## YOUR ASSIGNMENT
Check each line of the data below for the string "resolution", then report how many lines have it and nothing else.

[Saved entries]
- - -

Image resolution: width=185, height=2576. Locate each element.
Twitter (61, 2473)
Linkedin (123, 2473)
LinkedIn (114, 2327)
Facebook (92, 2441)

- - -

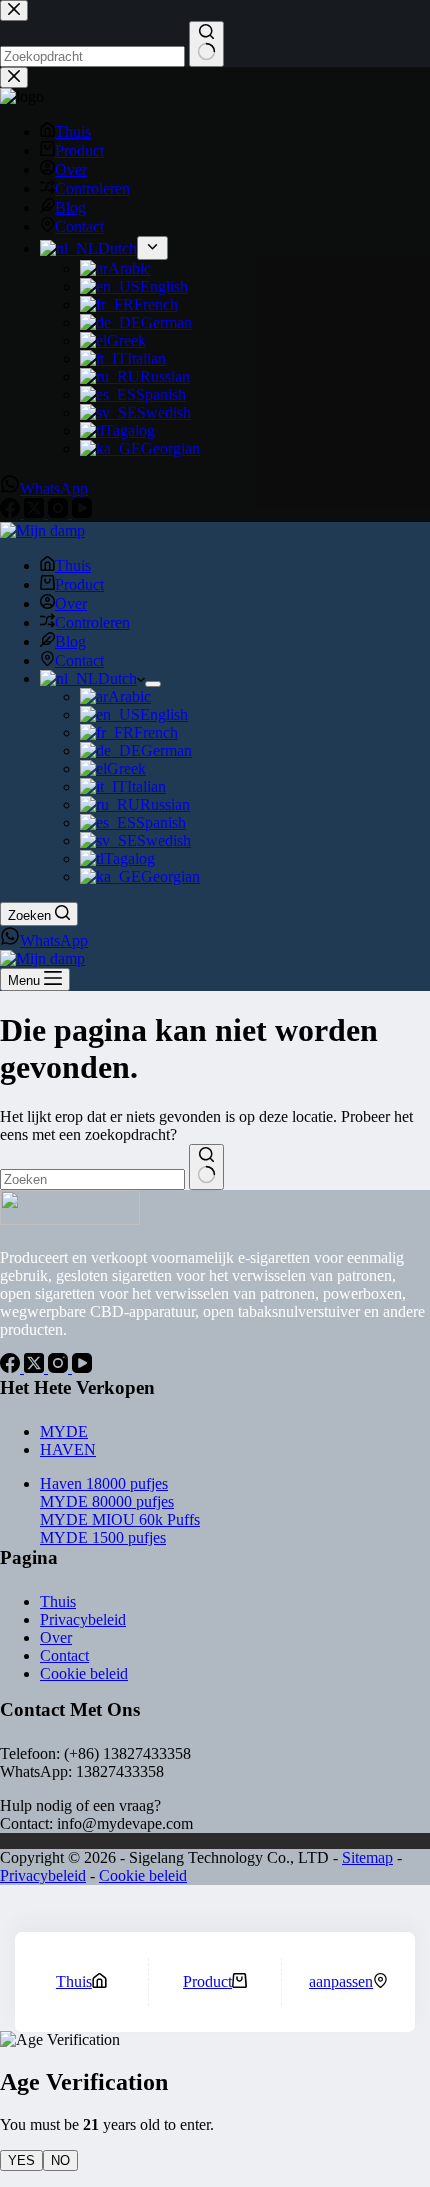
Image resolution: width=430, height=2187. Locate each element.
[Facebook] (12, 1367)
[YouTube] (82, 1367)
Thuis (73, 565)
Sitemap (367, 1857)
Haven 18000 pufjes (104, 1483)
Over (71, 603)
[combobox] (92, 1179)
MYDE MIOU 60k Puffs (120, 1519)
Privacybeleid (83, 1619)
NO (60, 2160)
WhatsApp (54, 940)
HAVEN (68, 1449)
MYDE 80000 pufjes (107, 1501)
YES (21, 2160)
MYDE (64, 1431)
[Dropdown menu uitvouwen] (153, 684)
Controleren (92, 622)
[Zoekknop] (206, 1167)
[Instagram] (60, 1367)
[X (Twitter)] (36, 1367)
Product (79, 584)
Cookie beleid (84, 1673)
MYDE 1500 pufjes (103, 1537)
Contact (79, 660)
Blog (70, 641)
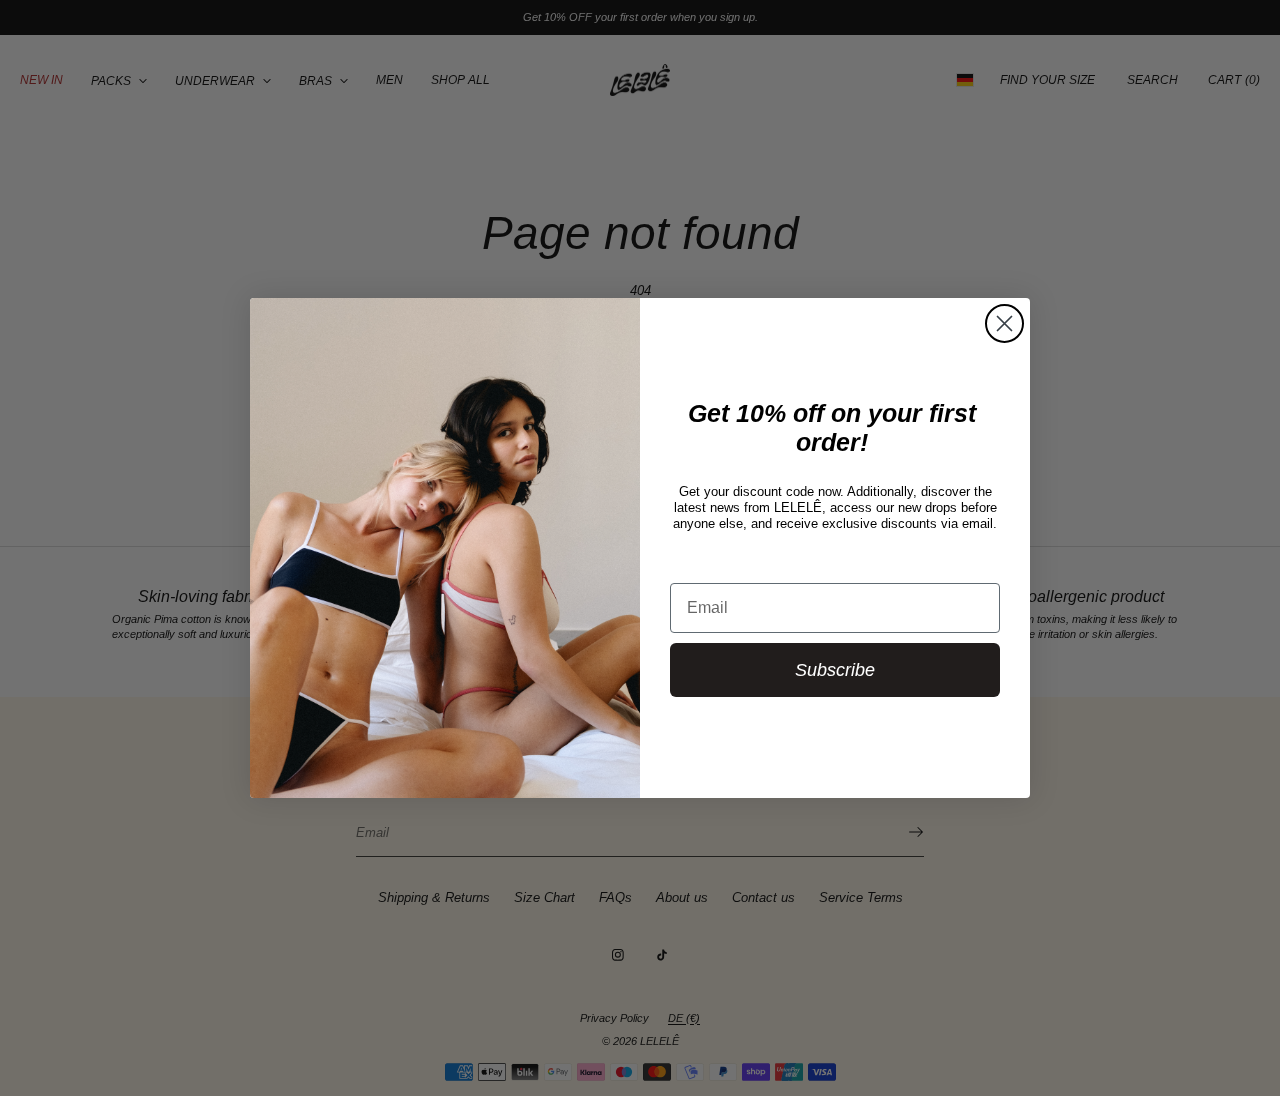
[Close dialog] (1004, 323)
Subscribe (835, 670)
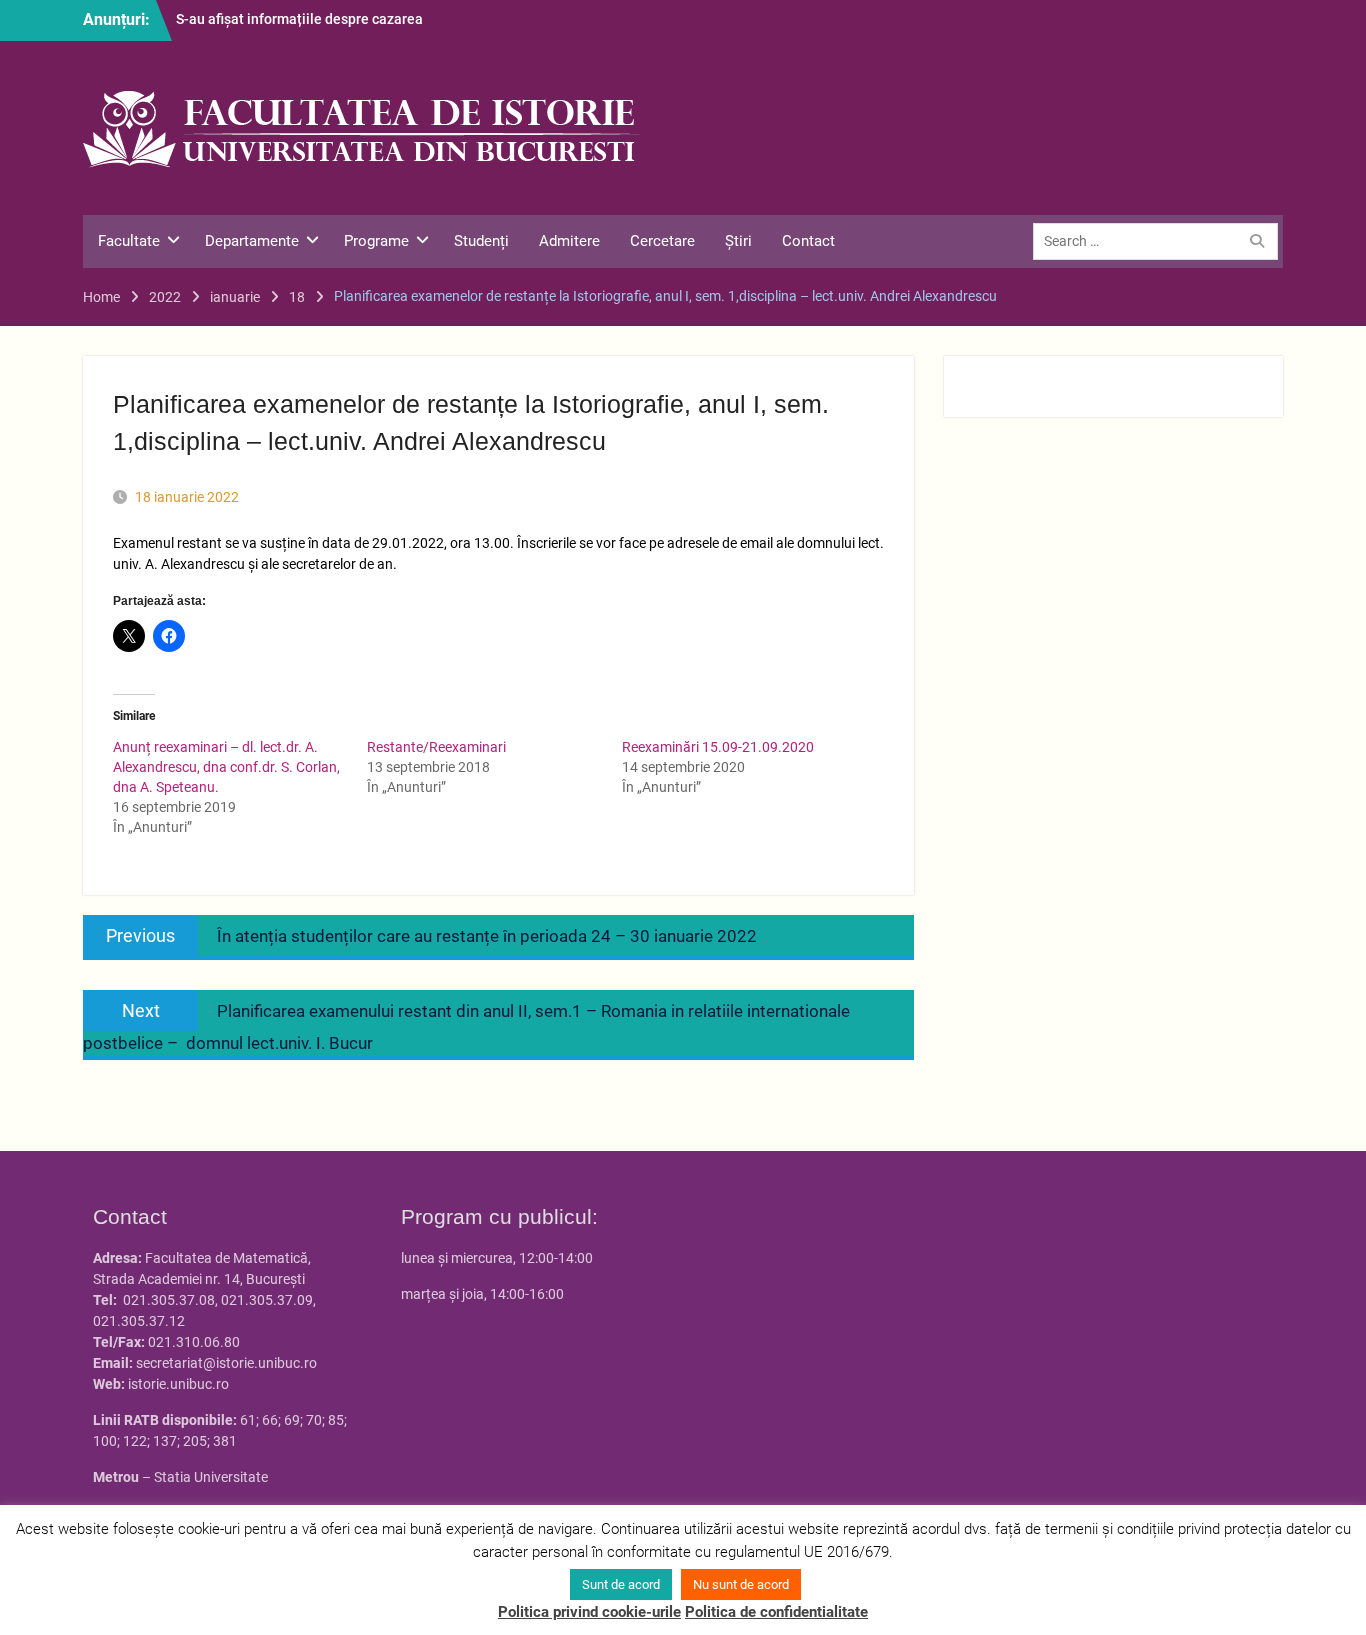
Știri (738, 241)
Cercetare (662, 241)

- - -

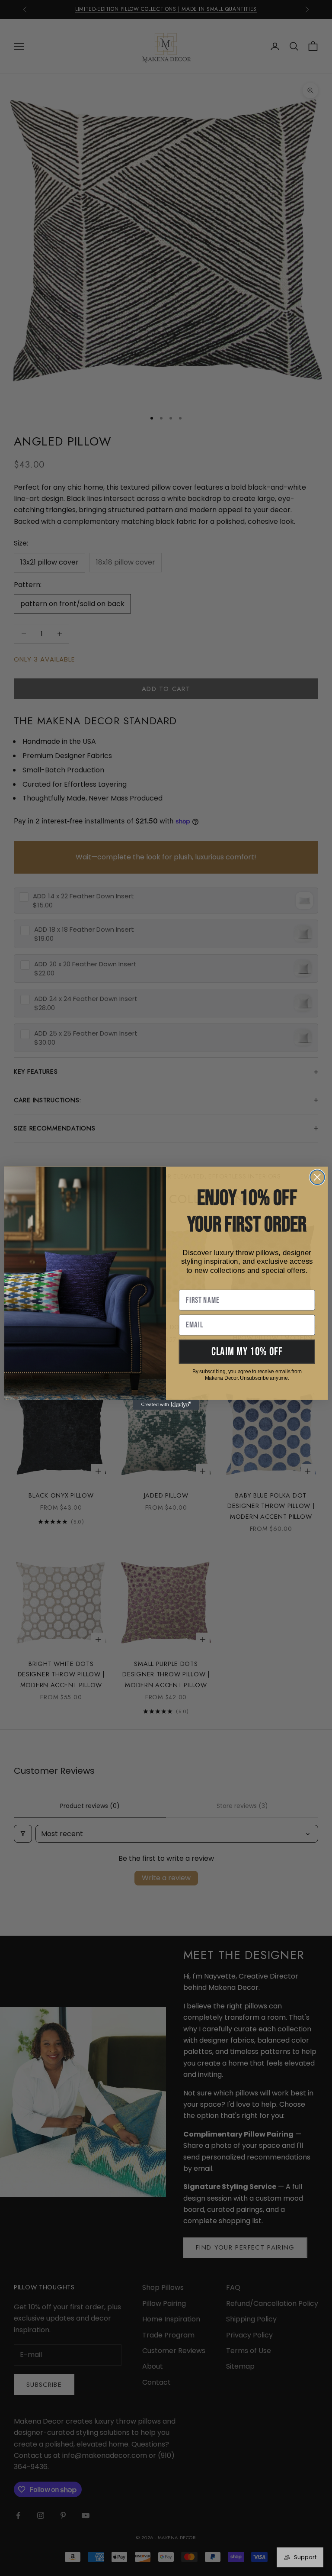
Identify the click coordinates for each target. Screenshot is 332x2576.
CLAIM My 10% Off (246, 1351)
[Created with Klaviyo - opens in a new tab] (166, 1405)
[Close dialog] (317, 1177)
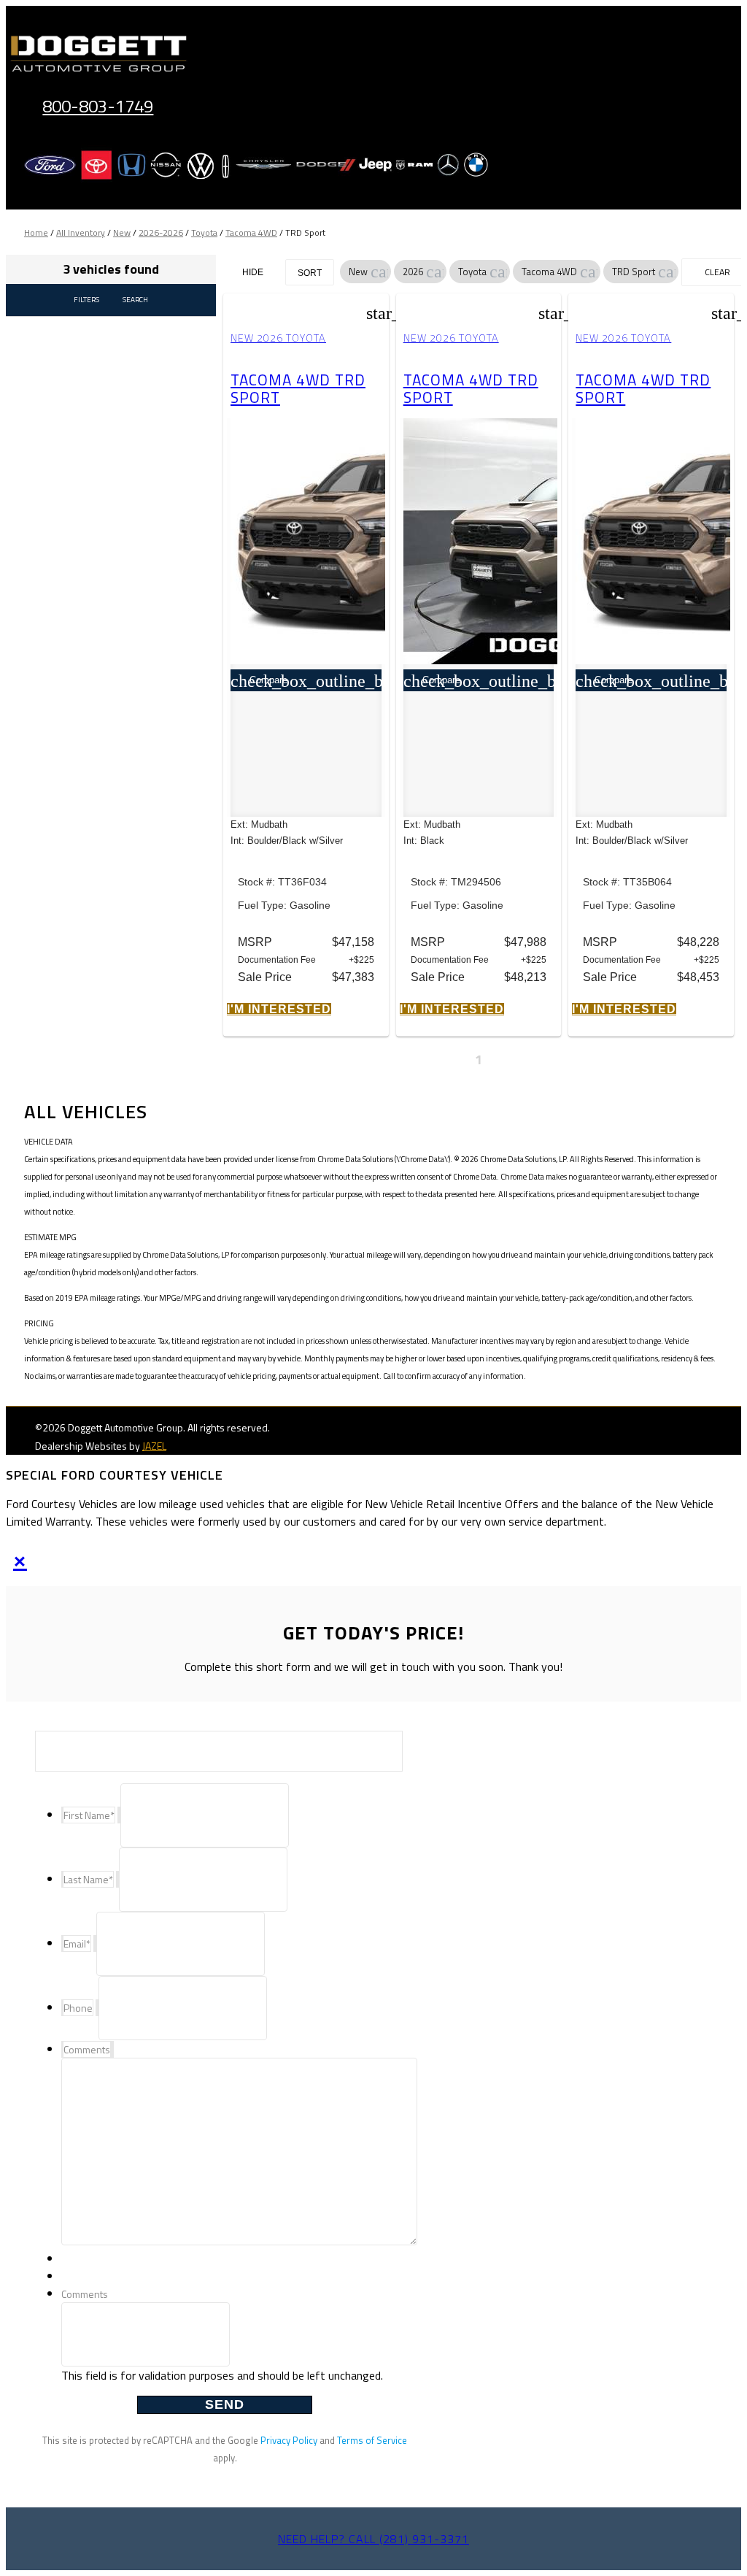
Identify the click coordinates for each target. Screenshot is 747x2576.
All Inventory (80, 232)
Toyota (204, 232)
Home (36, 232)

- - -

## OUTPUT OF THE TASK
2